Exercise task - Can you copy out every line of the entries below word for word, keeping their order?
● ● ● ● ● ● ●
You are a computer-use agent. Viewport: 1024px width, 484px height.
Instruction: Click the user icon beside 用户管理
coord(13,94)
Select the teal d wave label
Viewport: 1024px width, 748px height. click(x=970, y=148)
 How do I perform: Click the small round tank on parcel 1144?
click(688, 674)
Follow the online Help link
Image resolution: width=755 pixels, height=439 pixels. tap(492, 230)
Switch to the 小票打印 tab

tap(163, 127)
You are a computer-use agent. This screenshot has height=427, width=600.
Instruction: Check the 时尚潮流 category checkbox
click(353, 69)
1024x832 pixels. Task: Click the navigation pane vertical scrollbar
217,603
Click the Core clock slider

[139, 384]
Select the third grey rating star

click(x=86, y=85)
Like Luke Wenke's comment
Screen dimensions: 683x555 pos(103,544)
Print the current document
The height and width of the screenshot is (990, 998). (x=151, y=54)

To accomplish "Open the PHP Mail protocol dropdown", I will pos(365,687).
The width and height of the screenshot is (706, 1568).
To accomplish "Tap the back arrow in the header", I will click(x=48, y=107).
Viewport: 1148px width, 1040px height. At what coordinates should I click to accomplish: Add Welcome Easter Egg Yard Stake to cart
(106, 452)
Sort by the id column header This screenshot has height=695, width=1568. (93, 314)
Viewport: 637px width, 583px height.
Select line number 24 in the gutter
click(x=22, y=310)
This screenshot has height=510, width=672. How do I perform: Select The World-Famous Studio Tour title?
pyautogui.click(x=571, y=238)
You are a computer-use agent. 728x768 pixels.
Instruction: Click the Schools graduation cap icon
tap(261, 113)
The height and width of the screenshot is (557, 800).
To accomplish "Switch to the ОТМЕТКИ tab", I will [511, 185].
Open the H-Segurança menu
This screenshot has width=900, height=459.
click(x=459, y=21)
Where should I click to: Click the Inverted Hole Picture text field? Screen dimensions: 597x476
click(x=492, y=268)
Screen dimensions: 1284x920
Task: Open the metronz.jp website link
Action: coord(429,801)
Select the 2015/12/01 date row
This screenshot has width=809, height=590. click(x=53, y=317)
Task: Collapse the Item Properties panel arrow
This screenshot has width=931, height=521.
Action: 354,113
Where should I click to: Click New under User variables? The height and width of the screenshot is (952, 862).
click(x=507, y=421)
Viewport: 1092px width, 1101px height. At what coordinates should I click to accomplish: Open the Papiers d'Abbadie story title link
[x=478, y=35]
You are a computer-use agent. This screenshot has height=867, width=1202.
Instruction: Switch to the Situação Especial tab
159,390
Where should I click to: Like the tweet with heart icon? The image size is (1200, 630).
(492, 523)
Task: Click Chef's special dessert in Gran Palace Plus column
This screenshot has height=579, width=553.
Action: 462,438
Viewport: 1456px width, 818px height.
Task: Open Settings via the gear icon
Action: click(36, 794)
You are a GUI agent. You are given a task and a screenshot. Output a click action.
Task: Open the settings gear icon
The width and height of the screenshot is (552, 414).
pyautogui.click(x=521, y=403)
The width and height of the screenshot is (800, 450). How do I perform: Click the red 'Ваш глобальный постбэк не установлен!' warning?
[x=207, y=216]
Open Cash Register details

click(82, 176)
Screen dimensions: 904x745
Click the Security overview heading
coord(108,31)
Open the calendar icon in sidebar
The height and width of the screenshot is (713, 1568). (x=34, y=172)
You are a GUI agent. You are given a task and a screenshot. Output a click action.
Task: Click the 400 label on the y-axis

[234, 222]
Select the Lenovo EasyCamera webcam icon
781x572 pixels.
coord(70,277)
● ● ● ● ● ● ●
Result for this task -
You are a computer-use agent. Viewport: 1024px width, 484px height.
Instruction: Click the user icon beside 用户管理
coord(13,94)
Select the teal d wave label
Viewport: 1024px width, 748px height. click(x=970, y=148)
 How do I perform: Click the small round tank on parcel 1144?
click(688, 674)
Follow the online Help link
Image resolution: width=755 pixels, height=439 pixels. tap(492, 230)
Switch to the 小票打印 tab

tap(163, 127)
You are a computer-use agent. This screenshot has height=427, width=600.
Instruction: Check the 时尚潮流 category checkbox
click(353, 69)
1024x832 pixels. Task: Click the navigation pane vertical scrollbar
217,603
Click the Core clock slider

[139, 384]
Select the third grey rating star

click(x=86, y=85)
Like Luke Wenke's comment
Screen dimensions: 683x555 pos(103,544)
Print the current document
The height and width of the screenshot is (990, 998). (x=151, y=54)

To accomplish "Open the PHP Mail protocol dropdown", I will pos(365,687).
The width and height of the screenshot is (706, 1568).
To accomplish "Tap the back arrow in the header", I will click(x=48, y=107).
Viewport: 1148px width, 1040px height. At what coordinates should I click to accomplish: Add Welcome Easter Egg Yard Stake to cart
(106, 452)
Sort by the id column header This screenshot has height=695, width=1568. (93, 314)
Viewport: 637px width, 583px height.
Select line number 24 in the gutter
click(x=22, y=310)
This screenshot has height=510, width=672. How do I perform: Select The World-Famous Studio Tour title?
pyautogui.click(x=571, y=238)
You are a computer-use agent. 728x768 pixels.
Instruction: Click the Schools graduation cap icon
tap(261, 113)
The height and width of the screenshot is (557, 800).
To accomplish "Switch to the ОТМЕТКИ tab", I will [511, 185].
Open the H-Segurança menu
This screenshot has width=900, height=459.
click(x=459, y=21)
Where should I click to: Click the Inverted Hole Picture text field? Screen dimensions: 597x476
click(x=492, y=268)
Screen dimensions: 1284x920
Task: Open the metronz.jp website link
Action: coord(429,801)
Select the 2015/12/01 date row
This screenshot has width=809, height=590. click(x=53, y=317)
Task: Collapse the Item Properties panel arrow
This screenshot has width=931, height=521.
Action: 354,113
Where should I click to: Click New under User variables? The height and width of the screenshot is (952, 862).
click(x=507, y=421)
Viewport: 1092px width, 1101px height. At what coordinates should I click to accomplish: Open the Papiers d'Abbadie story title link
[x=478, y=35]
You are a computer-use agent. This screenshot has height=867, width=1202.
Instruction: Switch to the Situação Especial tab
159,390
Where should I click to: Like the tweet with heart icon? The image size is (1200, 630).
(492, 523)
Task: Click Chef's special dessert in Gran Palace Plus column
This screenshot has height=579, width=553.
Action: 462,438
Viewport: 1456px width, 818px height.
Task: Open Settings via the gear icon
Action: click(36, 794)
You are a GUI agent. You are given a task and a screenshot. Output a click action.
Task: Open the settings gear icon
The width and height of the screenshot is (552, 414).
pyautogui.click(x=521, y=403)
The width and height of the screenshot is (800, 450). How do I perform: Click the red 'Ваш глобальный постбэк не установлен!' warning?
[x=207, y=216]
Open Cash Register details

click(82, 176)
Screen dimensions: 904x745
Click the Security overview heading
coord(108,31)
Open the calendar icon in sidebar
The height and width of the screenshot is (713, 1568). (x=34, y=172)
You are a GUI agent. You are given a task and a screenshot. Output a click action.
Task: Click the 400 label on the y-axis

[234, 222]
Select the Lenovo EasyCamera webcam icon
781x572 pixels.
coord(70,277)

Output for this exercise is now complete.